這段時間時舟雖然本著是有看見了就想要救一下的正義感,但也知道宋端年一直不領情也不接受,那他也只能順其自然了,只能說做到了問心無愧。
時舟想了想:張姨,這是我一個朋友。您帶他去我房間泡個熱水澡暖和一下吧,穿我的衣服就行,他今晚可能得在這里過夜了。
因為知道秦宴城向來畏寒,張姨提前就把別墅里的中央空調打的非常足,室內非常暖和,宋端年從進了大門之后就緩過來了些許,張姨又倒了杯熱水讓他喝,他總算不哆哆嗦嗦不停的打寒顫了。
時舟眨眨眼等待了一會,見他什么話也不說,只是使勁低著頭,仿佛這樣能將地板看出一個洞來。
看來剛剛也不是說不出話,只是真的不想開口。
不管宋端年是因為什么原因才在暴雨夜里用這么狼狽的方式出現在這里,這大概已經讓宋端年的尊嚴碎了一地。
人總有落魄的時候,時舟懂分寸不想繼續讓他難堪,更不想再去問東問西的來回反復踐踏他破碎的尊嚴。
時舟什么也沒多問,只是簡單幫他安排了房間,讓他餓了渴了或者有什么需求就隨時找張姨。
他要么只是無處可去才來避雨而已,要么就是確實有話要說有事情要做,但是性格軟臉皮薄一時之間沒醞釀好。那不著急,反正時舟這種咸魚明天是要躺平了在家吃喝玩樂的。

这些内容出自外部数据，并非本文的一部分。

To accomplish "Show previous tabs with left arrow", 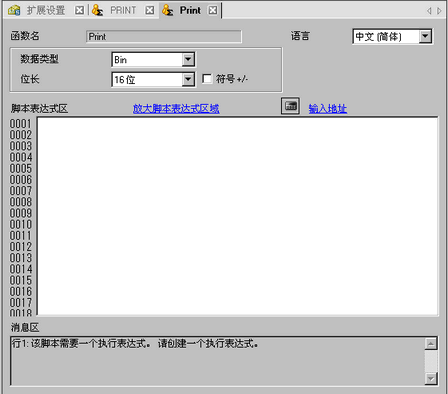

時舟看過原書,他知道以宋端年的人品和膽子是不會作什么幺蛾子的。
秦宴城也沒有多說什么,他本來沒什么可說的,也并不在意這個人這件事,只是由著時舟怎么高興怎么來。
看著時舟真的完全把這里當成自己的家,安排的時候絲毫不拘束,秦宴城的心里頓時有種自己得到了認可的無端快意,連帶著看宋端年都有了一絲順眼,讓張姨給宋端年安排在了一樓的客房。
別墅中只有時舟那房間的衛生間和秦宴城主臥的衛生間里有浴缸,其他的衛生間全都是花灑淋浴。
既然時舟慷慨的把浴缸借給宋端年了,他就在二樓客廳擁抱他久違的電腦,打開word開始奮筆疾書了。
這次的創作熱情更高昂了,他之前還是靠著以前看過的成年男□□情動作電影結合幻想和腦補去寫,因為時小處男之前能近距離接觸的男人除了自己就幾乎沒有別人。
別說是死黨和同學了,即使是親哥也不可能晚上摟著睡,秦宴城是第一個、也是唯一一個。